One particularly hot July day, Mel drove over to Bob’s house in Teluca Lake, California, and when he got there he walked into the house, couldn’t find Bob, but found a spiral note pad of paper with some words on it – “Chestnuts roasting on an open fire, Jack Frost nipping at your nose, Yuletide Carols being sung by a choir, folks dressed up like Eskimos.”
When Mel found Bob, he asked him “What’s this?”, and Bob said “it’s so blistering hot here,and thought it would be fun to see if I could write something about a totally different season, the winter season, Christmas season, and see if I could mentally, virtually cool off.”
Mel said “not only have you also cooled me off, but I think you’ve got a song here!” And the duo wrote the rest of the song in about 35 minutes.
The Nat King Cole Trio’s first recording of The Christmas Song in 1946
The Christmas song was first recorded by The Nat King Cole Trio early in 1946.
At Cole’s behest – and over the objections of his label, Capitol Records – a second recording was made later the same year utilizing a small string section, this version becoming a massive hit on both the pop and R&B charts.
Cole again recorded the song in 1953, using the same arrangement with a full orchestra arranged and conducted by Nelson Riddle, and once more in 1961, in a stereophonic version with orchestra conducted by Ralph Carmichael.
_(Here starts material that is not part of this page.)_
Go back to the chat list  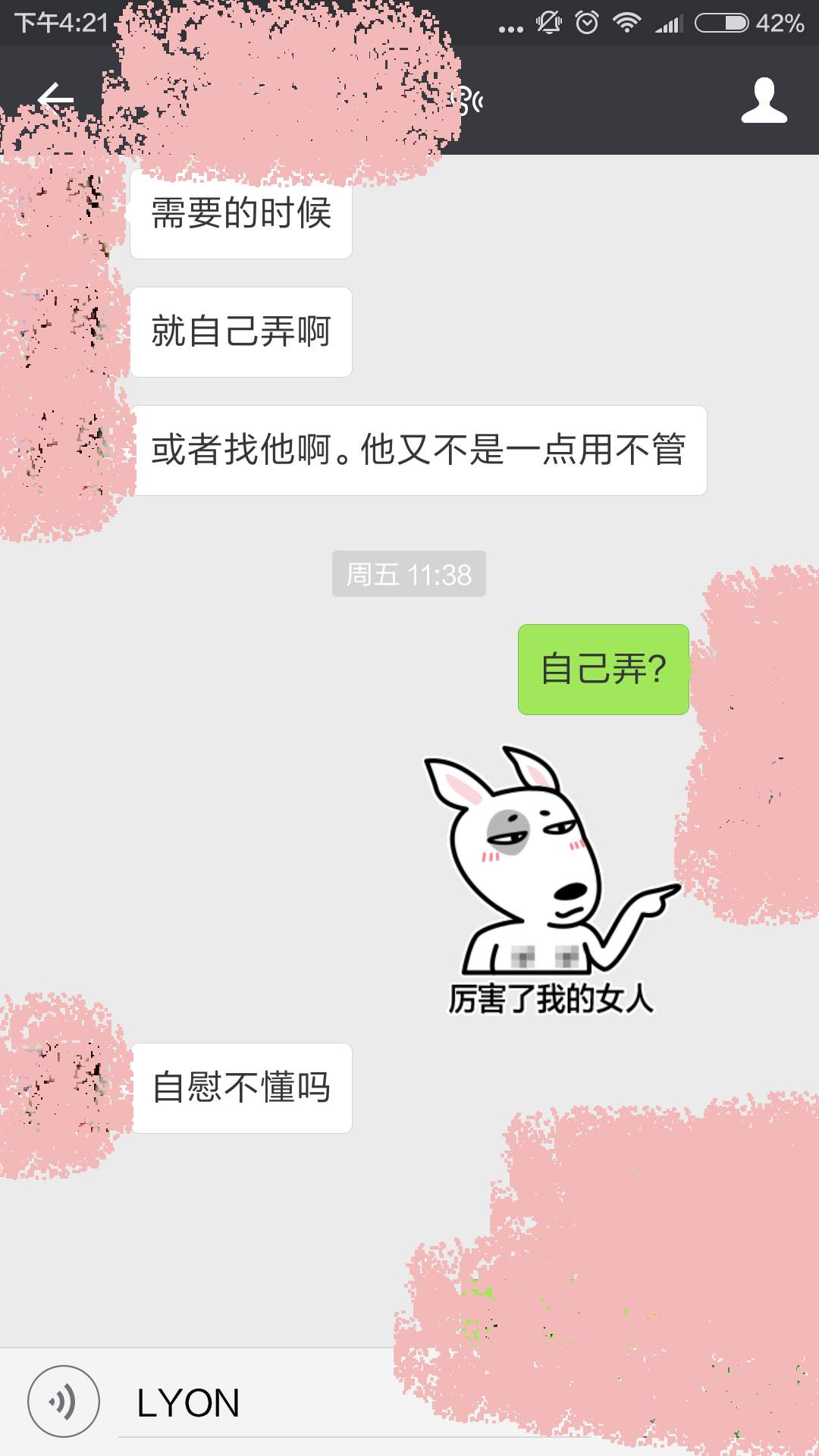[55, 99]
Cole’s 1961 version is generally regarded as definitive, and in 2004 was the most-loved seasonal song with women aged 30–49,
while the original 1946 recording was inducted into the Grammy Hall of Fame in 1974.
Another version recorded by Nat King Cole
Natalie Cole duet with her dad Nat King Cole(it’s incredible how today’s technology could make it possible to record a duet with somebody long dead)
Michael Bublé version
So do… take inspiration from Mel and Bob’s collaboration. Oftentimes, getting some input from another passionate and creative soul is what it takes to get things movin’, happenin’ and roastin’ on a open fire, hahaha!